It's still cheaper, in my opinion, to get a glass tank and install your own appropriately-sized filter and heater.

Seachem Stability works for some people. Tetra Safestart is arguably better. You can use one small bottle for two 2.5g tanks.


----------



## Crowntails (Feb 12, 2013)

I prefer the look of the Fluval 3, but both are very good options to consider.


----------



## RussellTheShihTzu (Mar 19, 2013)

Is there more than the Betta in your 1.75? What kind of filter? You aren't cleaning it, are you? Are you using strips or liquid tests? Strips aren't as accurate as liquid tests.

You might try Seacham Stability on your 1.75. I've used it to successfully cycle aquariums from 2.5-20 gallons. You have to dose for seven days straight.


----------



## BettahBehBeh (Oct 18, 2013)

I'm using the tetra filter it came with, and besides an anubias, there's nothing else in there. I'm not cleaning too hard; just stirring the gravel before my water changes. I use the API Master test kit. Our local store doesn't carry Seachem Stability; they only have Tetra Safestart, which I think you're to use all at once. Would you need to do it seven days too?


----------



## RussellTheShihTzu (Mar 19, 2013)

I would get a gravel vac or buy a piece of tubing and vacuum instead of stirring up the gravel; I don't know if that can cause an ammonia spike or not. Someone with more experience than I can address the Tetra Start question.


----------



## Hallyx (Jun 11, 2011)

Tetra Safestart has been used successfully by many member s of this forum and dozens elsewhere to my knowledge. It's a one-time dosing. Shake,_shake_,_s*hake*_ the heck out of it.

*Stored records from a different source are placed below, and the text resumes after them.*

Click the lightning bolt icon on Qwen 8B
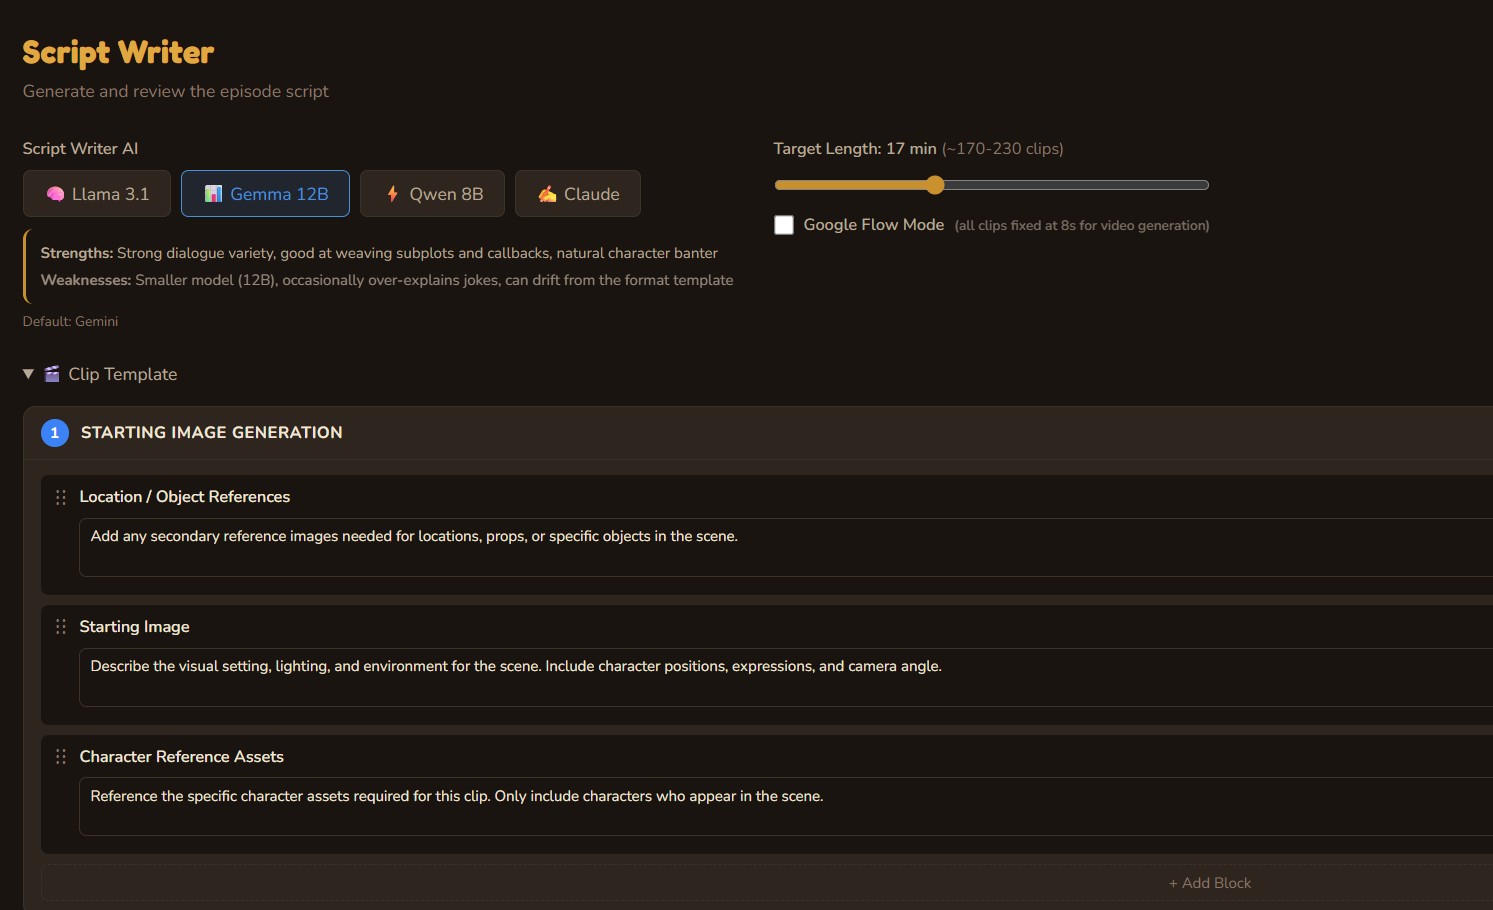The image size is (1493, 910). coord(393,194)
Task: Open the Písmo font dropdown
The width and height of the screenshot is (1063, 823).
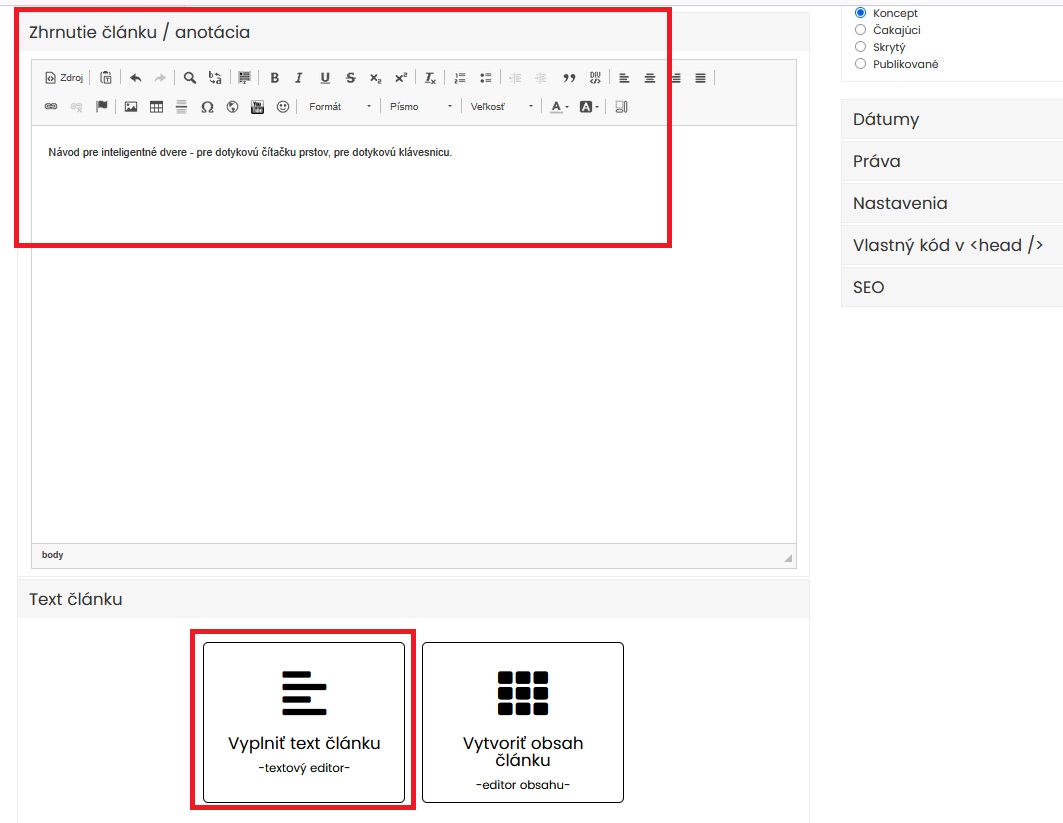Action: (420, 107)
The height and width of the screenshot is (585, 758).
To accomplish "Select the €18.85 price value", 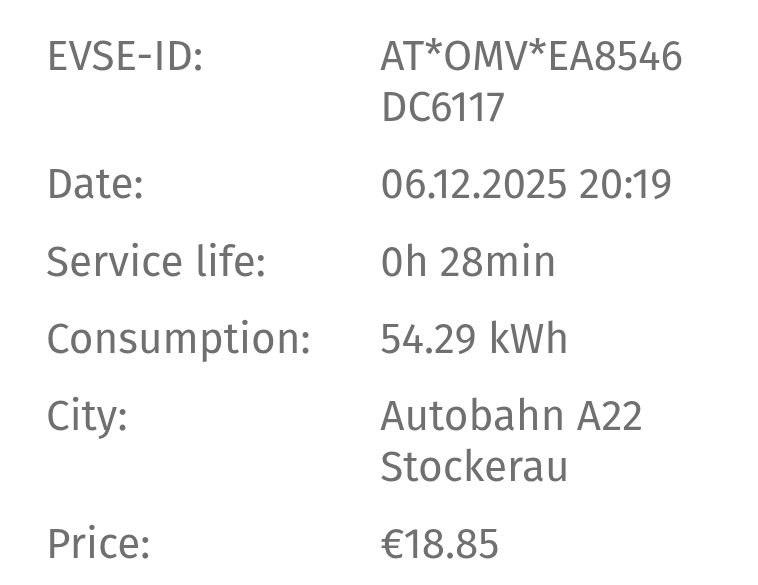I will (x=439, y=545).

I'm with Russ on the gravel vac. Make your own, http://www.tropicalfishkeeping.com/betta-fish-bowls-habitats-accessories/50-cent-siphon-104391/
or just use tubing. Stirring gravel can push waste down where you can't get to it, so it rots, raising ammonia.


----------



## KasumiBetta (Jun 28, 2013)

Be very cautious with the fluval 5. The filter on it is so powerful it sucked one of my bettas so hard against the filter he died from the injuries.  This after spending $150 on the tank, decorations etc. just for him.

I was able to make the tank usable by heavily planting in front of the filter, but if I could do it all again I would have purchased a different tank.


----------